Differential Equation ,Finding solution by sketching the graph "Use direction field and Isocline make a qualitative sketch of the solution , determine equilibrium values and classify them ?"
$y'=y-\sqrt y $

It is clear that $y=0 , y=1 $ are equilibrium points but for these types of question which finding solution for DE is hard how to find which equilibrium point is stable or unstable without sketching vector field ?
 A: This is a powerful qualitative tool that helps us get a general understanding of the behavior. When the DEQ is not solvable (other than using numerical methods or otherwise), this is the next best thing - we do qualitative analyses. Just look at how much information you were able to garner just from the direction field and plotting typical solutions using numerical methods on top of those. 
We have to just look at the derivatives sign or if it equals zero to determine if it is a 'sink', 'source' or 'node' and can draw a phase line from this, that correlates to the nice phase plot you gave.
Theorem (Stability and Instability Conditions)
Let $f$ and $f′$ be continuous. 


*

*The equation $y′ = f(y)$ has a sink at $y = y_0$ provided $f(y_0) = 0$ and $f′(y_0) \lt 0$ (stable). 

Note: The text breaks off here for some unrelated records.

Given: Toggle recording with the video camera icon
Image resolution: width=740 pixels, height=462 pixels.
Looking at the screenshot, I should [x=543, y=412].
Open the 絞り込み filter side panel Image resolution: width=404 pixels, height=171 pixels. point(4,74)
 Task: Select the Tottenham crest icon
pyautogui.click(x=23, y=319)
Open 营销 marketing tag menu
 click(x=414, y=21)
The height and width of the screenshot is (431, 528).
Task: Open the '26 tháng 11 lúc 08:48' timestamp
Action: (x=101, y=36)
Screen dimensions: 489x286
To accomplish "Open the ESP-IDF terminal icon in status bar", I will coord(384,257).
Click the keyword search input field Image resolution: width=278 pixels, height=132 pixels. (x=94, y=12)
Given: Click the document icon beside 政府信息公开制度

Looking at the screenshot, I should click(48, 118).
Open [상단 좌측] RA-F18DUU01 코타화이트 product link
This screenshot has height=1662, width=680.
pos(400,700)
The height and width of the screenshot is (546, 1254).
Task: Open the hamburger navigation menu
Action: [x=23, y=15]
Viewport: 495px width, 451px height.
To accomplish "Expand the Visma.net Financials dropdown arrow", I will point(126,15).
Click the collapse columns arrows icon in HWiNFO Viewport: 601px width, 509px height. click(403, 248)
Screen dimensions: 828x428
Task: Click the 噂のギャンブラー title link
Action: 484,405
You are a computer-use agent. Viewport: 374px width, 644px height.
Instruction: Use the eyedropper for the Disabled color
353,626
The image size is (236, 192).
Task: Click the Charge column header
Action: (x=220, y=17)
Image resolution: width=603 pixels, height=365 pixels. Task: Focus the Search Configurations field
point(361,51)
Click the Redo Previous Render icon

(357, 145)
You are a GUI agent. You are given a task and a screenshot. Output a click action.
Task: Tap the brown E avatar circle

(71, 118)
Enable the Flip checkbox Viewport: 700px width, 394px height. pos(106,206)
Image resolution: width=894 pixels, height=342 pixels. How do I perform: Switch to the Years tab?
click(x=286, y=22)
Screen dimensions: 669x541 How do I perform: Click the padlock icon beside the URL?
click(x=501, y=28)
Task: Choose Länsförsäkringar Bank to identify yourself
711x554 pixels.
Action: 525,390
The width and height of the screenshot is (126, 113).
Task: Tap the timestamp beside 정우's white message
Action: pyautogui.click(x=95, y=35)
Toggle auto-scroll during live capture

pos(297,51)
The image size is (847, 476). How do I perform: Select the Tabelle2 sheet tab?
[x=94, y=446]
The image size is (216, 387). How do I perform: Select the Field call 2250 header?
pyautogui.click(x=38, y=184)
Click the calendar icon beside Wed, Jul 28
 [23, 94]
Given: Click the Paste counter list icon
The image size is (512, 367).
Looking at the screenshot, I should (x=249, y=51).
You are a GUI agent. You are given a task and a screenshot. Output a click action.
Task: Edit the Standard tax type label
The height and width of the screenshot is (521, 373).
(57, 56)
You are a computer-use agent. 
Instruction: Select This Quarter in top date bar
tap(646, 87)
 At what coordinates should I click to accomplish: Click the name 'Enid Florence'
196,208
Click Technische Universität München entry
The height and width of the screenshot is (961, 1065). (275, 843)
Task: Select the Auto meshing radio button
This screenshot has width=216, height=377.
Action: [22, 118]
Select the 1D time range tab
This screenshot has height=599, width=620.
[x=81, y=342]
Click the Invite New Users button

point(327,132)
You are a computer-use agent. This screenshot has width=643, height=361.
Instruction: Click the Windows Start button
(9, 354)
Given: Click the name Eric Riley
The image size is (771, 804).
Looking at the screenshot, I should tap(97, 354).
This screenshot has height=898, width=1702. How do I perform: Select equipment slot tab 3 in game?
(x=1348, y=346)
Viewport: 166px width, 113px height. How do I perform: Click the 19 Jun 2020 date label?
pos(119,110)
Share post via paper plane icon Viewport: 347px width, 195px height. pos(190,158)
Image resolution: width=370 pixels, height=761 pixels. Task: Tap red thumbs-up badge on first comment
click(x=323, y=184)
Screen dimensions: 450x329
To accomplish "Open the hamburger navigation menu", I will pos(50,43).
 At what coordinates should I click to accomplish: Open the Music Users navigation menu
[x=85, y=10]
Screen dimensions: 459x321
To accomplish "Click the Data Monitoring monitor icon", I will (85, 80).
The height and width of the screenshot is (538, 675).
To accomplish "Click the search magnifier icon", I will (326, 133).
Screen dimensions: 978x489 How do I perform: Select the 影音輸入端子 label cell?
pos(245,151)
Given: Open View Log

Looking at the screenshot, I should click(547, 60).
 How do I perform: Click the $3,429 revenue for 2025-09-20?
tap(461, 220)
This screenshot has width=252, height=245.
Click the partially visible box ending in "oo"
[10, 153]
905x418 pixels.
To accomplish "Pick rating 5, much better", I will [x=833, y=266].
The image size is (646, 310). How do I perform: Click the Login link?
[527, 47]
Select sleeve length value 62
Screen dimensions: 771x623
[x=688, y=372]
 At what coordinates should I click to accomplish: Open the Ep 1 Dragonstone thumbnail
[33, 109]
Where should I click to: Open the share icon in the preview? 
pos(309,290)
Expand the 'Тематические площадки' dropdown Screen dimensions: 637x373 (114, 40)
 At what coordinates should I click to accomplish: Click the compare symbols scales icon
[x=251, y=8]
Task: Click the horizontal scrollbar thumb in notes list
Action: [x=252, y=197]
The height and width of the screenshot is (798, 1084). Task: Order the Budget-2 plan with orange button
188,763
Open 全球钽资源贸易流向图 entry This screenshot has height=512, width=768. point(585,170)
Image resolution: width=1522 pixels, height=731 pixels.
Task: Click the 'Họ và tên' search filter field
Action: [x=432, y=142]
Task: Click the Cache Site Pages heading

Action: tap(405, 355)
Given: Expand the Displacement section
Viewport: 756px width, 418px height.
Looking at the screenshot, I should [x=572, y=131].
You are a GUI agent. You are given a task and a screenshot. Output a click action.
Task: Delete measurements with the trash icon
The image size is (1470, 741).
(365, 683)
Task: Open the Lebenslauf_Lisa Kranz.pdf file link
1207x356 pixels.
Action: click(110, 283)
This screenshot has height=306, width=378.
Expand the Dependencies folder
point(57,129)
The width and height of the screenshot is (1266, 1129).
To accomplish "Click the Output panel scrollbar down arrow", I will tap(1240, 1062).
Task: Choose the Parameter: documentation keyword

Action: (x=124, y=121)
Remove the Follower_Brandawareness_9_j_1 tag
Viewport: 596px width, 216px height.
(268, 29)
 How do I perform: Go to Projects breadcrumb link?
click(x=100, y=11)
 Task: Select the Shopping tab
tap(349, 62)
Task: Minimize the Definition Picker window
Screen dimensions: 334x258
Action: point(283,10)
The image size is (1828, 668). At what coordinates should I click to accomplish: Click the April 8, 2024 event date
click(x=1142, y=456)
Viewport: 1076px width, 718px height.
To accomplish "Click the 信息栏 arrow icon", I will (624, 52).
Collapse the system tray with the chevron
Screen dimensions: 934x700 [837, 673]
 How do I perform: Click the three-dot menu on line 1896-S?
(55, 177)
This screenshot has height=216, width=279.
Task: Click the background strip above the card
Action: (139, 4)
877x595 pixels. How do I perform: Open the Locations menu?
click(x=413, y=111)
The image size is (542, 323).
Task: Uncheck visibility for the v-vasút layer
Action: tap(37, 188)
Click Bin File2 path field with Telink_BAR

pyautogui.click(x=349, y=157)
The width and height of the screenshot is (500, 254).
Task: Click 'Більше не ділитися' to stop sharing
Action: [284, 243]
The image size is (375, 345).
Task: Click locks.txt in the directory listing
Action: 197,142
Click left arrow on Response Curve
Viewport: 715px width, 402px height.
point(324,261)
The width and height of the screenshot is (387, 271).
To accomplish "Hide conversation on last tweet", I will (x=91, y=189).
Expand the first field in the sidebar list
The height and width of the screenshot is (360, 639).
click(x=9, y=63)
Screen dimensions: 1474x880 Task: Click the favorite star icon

*An equilibrium $y = y_1$ is a source provided $f(y_1) = 0$ and $f′(y_1) \gt 0$ (unstable). 

*There is no test when $f′$ is zero at an equilibrium (indeterminate). The no-test case can sometimes be decided by an additional test:

*(a) Equation $y′ = f(y)$ has a sink at $y = y_0$ provided $f(y)$ changes sign
from positive to negative at $y = y_0$.

*(b) Equation $y′ = f(y)$ has a source at $y = y_0$ provided $f(y)$ changes sign
from negative to positive at $y = y_0$.


In your example, $y' = f(y) = y - \sqrt{y}$, which is an autonomous system.
You already know the equilibrium points, now, use the theorem and then compare this qualitative method with what you already have in the diagram.
Regards
A: You have an autonomous equation:
$$
y' = f(y).
$$
Every zero of $f$ identifies a constant solution: if $f(y_0)=0$ then $y(x)=y_0$ is a solution.
On the other hand when $f$ is positive the solutions are increasing, when $f$ is negative the solutions are decreasing. Hence if $f'(y_0) > 0$ the solution is instable (as $x$ increases) while if $f'(y_0)<0$ the solution is stable.